→ **TASK DIRECTIONS**: Word for word, repeat each record that follows.

== Segment start ==

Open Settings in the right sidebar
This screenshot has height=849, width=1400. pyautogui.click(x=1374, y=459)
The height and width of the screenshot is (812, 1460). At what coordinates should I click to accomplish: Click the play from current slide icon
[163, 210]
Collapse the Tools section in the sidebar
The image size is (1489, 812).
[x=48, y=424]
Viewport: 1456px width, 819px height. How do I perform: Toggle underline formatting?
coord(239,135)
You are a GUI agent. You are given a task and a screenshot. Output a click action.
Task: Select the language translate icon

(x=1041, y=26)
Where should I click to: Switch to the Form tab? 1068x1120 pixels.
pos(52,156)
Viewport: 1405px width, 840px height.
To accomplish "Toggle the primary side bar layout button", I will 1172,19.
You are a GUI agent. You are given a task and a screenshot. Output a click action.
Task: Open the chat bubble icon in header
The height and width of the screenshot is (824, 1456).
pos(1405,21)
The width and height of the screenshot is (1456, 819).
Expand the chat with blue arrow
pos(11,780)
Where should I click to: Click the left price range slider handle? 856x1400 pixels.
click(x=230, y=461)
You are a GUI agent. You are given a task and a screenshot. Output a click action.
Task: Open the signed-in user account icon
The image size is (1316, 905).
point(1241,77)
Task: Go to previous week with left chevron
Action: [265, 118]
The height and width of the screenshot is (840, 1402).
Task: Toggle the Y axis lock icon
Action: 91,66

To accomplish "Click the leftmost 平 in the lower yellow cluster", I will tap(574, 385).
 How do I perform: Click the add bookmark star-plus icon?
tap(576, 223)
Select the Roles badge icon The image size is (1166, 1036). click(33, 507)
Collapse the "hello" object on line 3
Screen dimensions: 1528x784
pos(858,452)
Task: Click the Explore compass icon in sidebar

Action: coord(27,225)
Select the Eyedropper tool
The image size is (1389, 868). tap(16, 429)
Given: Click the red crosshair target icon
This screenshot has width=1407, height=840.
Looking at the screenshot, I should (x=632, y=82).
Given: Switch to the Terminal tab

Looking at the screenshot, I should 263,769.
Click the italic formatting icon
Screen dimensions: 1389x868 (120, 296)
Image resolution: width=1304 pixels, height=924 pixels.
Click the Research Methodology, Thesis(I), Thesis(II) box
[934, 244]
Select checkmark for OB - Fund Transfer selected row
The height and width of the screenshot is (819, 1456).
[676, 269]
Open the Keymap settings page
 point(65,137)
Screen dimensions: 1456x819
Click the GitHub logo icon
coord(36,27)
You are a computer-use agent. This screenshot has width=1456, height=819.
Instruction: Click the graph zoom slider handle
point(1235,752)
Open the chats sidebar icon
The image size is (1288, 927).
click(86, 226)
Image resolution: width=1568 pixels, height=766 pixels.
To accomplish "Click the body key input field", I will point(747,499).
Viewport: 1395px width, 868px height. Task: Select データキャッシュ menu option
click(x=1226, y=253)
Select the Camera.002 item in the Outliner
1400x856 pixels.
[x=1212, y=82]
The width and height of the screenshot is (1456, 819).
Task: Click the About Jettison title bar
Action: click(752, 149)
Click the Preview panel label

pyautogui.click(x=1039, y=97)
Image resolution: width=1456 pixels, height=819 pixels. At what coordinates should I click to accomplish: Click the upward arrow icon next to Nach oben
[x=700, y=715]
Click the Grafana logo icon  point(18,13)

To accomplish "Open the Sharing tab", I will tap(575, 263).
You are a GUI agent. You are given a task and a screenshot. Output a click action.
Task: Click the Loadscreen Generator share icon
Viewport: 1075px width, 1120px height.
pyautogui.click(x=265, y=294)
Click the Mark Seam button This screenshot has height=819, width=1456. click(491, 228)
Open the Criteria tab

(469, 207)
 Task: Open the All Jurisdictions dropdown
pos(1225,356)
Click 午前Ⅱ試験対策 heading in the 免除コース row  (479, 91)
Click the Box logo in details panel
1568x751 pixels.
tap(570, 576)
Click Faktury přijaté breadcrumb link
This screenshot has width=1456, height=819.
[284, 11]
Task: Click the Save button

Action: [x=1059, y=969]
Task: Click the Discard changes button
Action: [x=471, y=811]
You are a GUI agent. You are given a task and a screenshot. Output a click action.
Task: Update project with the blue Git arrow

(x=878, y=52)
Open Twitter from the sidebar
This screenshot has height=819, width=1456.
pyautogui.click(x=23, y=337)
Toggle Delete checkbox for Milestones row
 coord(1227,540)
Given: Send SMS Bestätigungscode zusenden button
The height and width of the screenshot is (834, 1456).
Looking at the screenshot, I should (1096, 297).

== Segment end ==

→ **EXPECTED ANSWER**:
Open Settings in the right sidebar
This screenshot has height=849, width=1400. pyautogui.click(x=1374, y=459)
The height and width of the screenshot is (812, 1460). At what coordinates should I click to accomplish: Click the play from current slide icon
[163, 210]
Collapse the Tools section in the sidebar
The image size is (1489, 812).
[x=48, y=424]
Viewport: 1456px width, 819px height. How do I perform: Toggle underline formatting?
coord(239,135)
You are a GUI agent. You are given a task and a screenshot. Output a click action.
Task: Select the language translate icon

(x=1041, y=26)
Where should I click to: Switch to the Form tab? 1068x1120 pixels.
pos(52,156)
Viewport: 1405px width, 840px height.
To accomplish "Toggle the primary side bar layout button", I will 1172,19.
You are a GUI agent. You are given a task and a screenshot. Output a click action.
Task: Open the chat bubble icon in header
The height and width of the screenshot is (824, 1456).
pos(1405,21)
The width and height of the screenshot is (1456, 819).
Expand the chat with blue arrow
pos(11,780)
Where should I click to: Click the left price range slider handle? 856x1400 pixels.
click(x=230, y=461)
You are a GUI agent. You are given a task and a screenshot. Output a click action.
Task: Open the signed-in user account icon
The image size is (1316, 905).
point(1241,77)
Task: Go to previous week with left chevron
Action: [265, 118]
The height and width of the screenshot is (840, 1402).
Task: Toggle the Y axis lock icon
Action: 91,66

To accomplish "Click the leftmost 平 in the lower yellow cluster", I will tap(574, 385).
 How do I perform: Click the add bookmark star-plus icon?
tap(576, 223)
Select the Roles badge icon The image size is (1166, 1036). click(33, 507)
Collapse the "hello" object on line 3
Screen dimensions: 1528x784
pos(858,452)
Task: Click the Explore compass icon in sidebar

Action: coord(27,225)
Select the Eyedropper tool
The image size is (1389, 868). tap(16, 429)
Given: Click the red crosshair target icon
This screenshot has width=1407, height=840.
Looking at the screenshot, I should (x=632, y=82).
Given: Switch to the Terminal tab

Looking at the screenshot, I should 263,769.
Click the italic formatting icon
Screen dimensions: 1389x868 (120, 296)
Image resolution: width=1304 pixels, height=924 pixels.
Click the Research Methodology, Thesis(I), Thesis(II) box
[934, 244]
Select checkmark for OB - Fund Transfer selected row
The height and width of the screenshot is (819, 1456).
[676, 269]
Open the Keymap settings page
 point(65,137)
Screen dimensions: 1456x819
Click the GitHub logo icon
coord(36,27)
You are a computer-use agent. This screenshot has width=1456, height=819.
Instruction: Click the graph zoom slider handle
point(1235,752)
Open the chats sidebar icon
The image size is (1288, 927).
click(86, 226)
Image resolution: width=1568 pixels, height=766 pixels.
To accomplish "Click the body key input field", I will point(747,499).
Viewport: 1395px width, 868px height. Task: Select データキャッシュ menu option
click(x=1226, y=253)
Select the Camera.002 item in the Outliner
1400x856 pixels.
[x=1212, y=82]
The width and height of the screenshot is (1456, 819).
Task: Click the About Jettison title bar
Action: click(752, 149)
Click the Preview panel label

pyautogui.click(x=1039, y=97)
Image resolution: width=1456 pixels, height=819 pixels. At what coordinates should I click to accomplish: Click the upward arrow icon next to Nach oben
[x=700, y=715]
Click the Grafana logo icon  point(18,13)

To accomplish "Open the Sharing tab", I will tap(575, 263).
You are a GUI agent. You are given a task and a screenshot. Output a click action.
Task: Click the Loadscreen Generator share icon
Viewport: 1075px width, 1120px height.
pyautogui.click(x=265, y=294)
Click the Mark Seam button This screenshot has height=819, width=1456. click(491, 228)
Open the Criteria tab

(469, 207)
 Task: Open the All Jurisdictions dropdown
pos(1225,356)
Click 午前Ⅱ試験対策 heading in the 免除コース row  (479, 91)
Click the Box logo in details panel
1568x751 pixels.
tap(570, 576)
Click Faktury přijaté breadcrumb link
This screenshot has width=1456, height=819.
[284, 11]
Task: Click the Save button

Action: [x=1059, y=969]
Task: Click the Discard changes button
Action: [x=471, y=811]
You are a GUI agent. You are given a task and a screenshot. Output a click action.
Task: Update project with the blue Git arrow

(x=878, y=52)
Open Twitter from the sidebar
This screenshot has height=819, width=1456.
pyautogui.click(x=23, y=337)
Toggle Delete checkbox for Milestones row
 coord(1227,540)
Given: Send SMS Bestätigungscode zusenden button
The height and width of the screenshot is (834, 1456).
Looking at the screenshot, I should (1096, 297).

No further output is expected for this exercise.